Pats on bumpy road to securing AFC bye
As the AFC playoff picture begins to take shape, the Patriots find themselves in the familiar territory of chasing the No. 1 seed.
However, looking at the remaining schedules of the AFC teams in the hunt, the Patriots (7-2) have one of the bumpier roads to the top of the conference to snag one of the two playoff byes — a luxury they’ve enjoyed in each of the past seven seasons.
Out of the six AFC teams with winning records, the Patriots have the secondtoughest schedule remaining, with their last seven opponents boasting an average win percentage of .517. Only the 5-4 Bills have a more grueling path with an opponent win percentage of .535.
The bad news doesn’t stop there for the Patriots.
Two of the most potent threats to the Pats — the Chiefs and Steelers — have favorable schedules down the stretch.
The Chiefs’ remaining challengers have a combined win percentage of .374, with a game against the reeling New York Giants (1-8) up next.
The Steelers’ opponents have an average win percentage of .444, but their schedule looks potentially even smoother based on the eye test.

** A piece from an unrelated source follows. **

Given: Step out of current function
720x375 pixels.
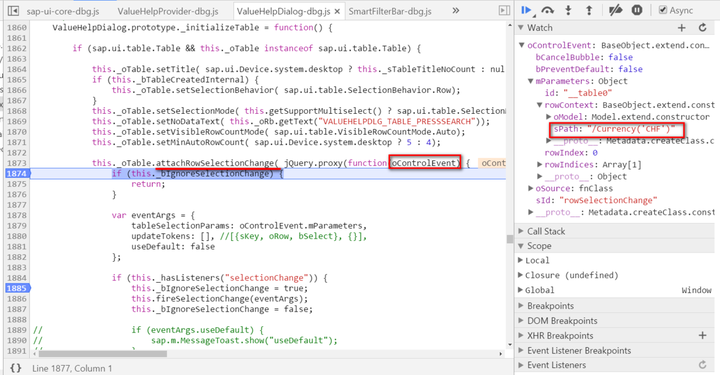Looking at the screenshot, I should (590, 10).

They’ll square off against Marcus Mariota and the 6-3 Titans tomorrow and have a showdown with the Patriots in Week 15, but they also have the luxury of facing a few teams that are playing without key pieces of their rosters.
For example, they have the Aaron Rodgers-less Packers in Week 12, the Texans minus Deshaun Watson in Week 16, and the winless Browns to end the regular season.

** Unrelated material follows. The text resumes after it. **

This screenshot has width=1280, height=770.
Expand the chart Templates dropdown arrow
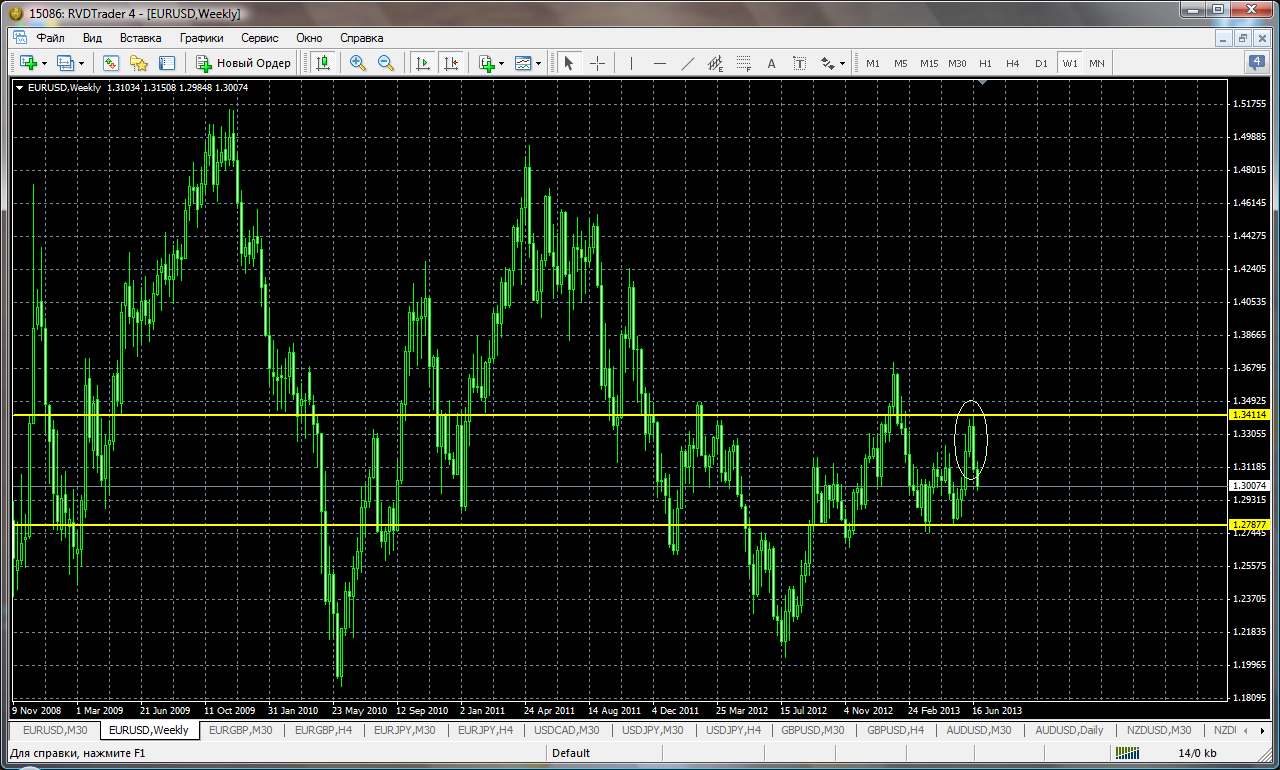(x=538, y=63)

Still, it’s the upstart Jaguars who look to have the easiest road left among AFC contenders.
Jacksonville boasts the best scoring defense in the NFL (14.9 points per game) and the best point differential in the AFC (plus92). The Jags are in a tremendous position despite having perhaps the worst quarterback, Blake Bortles, among the AFC contenders.

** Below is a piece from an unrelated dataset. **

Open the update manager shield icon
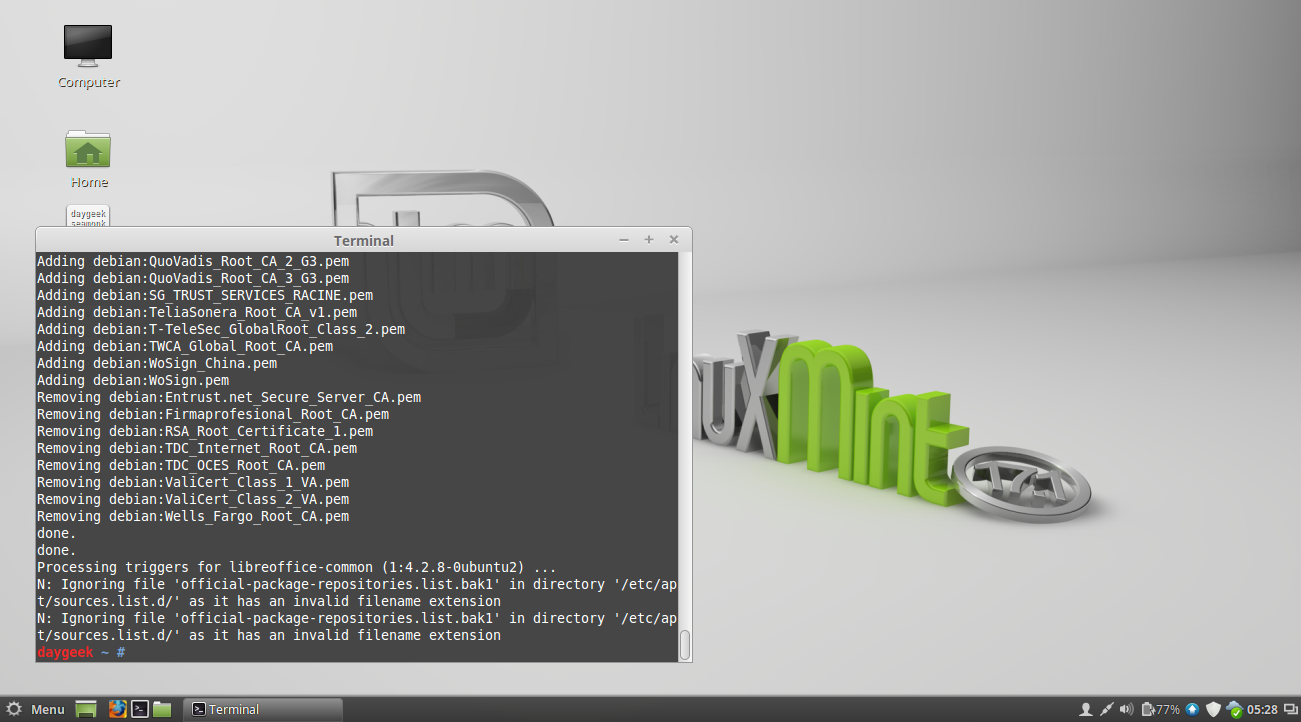 pyautogui.click(x=1213, y=709)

They play just two teams currently .500 or better in their final seven games and have matchups against the winless Browns, the onewin 49ers, and the Jacoby Brissett-led Colts in the last seven weeks.
So what does this mean for the Patriots?
Well, the road to a playoff bye probably won’t be as easy as things appeared in Sunday’s win at Denver. But it’s also conceivable the schedule won’t be as imposing as the numbers might suggest.
The Patriots will play AFC East rivals in five of the all final seven games. And as they so often have in recent years, the division rivals appear to be weakening just as the Patriots are rising.
The Bills surprised many early in the season but are now losers of two straight by a combined 50 points.
Todd Bowles and the Jets (4-6) have exceeded preseason expectations but have lost four of their past five.
Meanwhile, the Dolphins (4-5) look like one of the worst teams in the NFL with a point differential that ranks 29th in the league (minus-87).
Another factor for the Patriots is that all of their remaining games are in the AFC, so all will apply to tiebreaking scenarios at the end of the season.
For now, the Patriots can control their own playoff seeding by winning out. And they can start that march Sunday when they face the sub-.500, disappointing Oakland Raiders in Mexico City.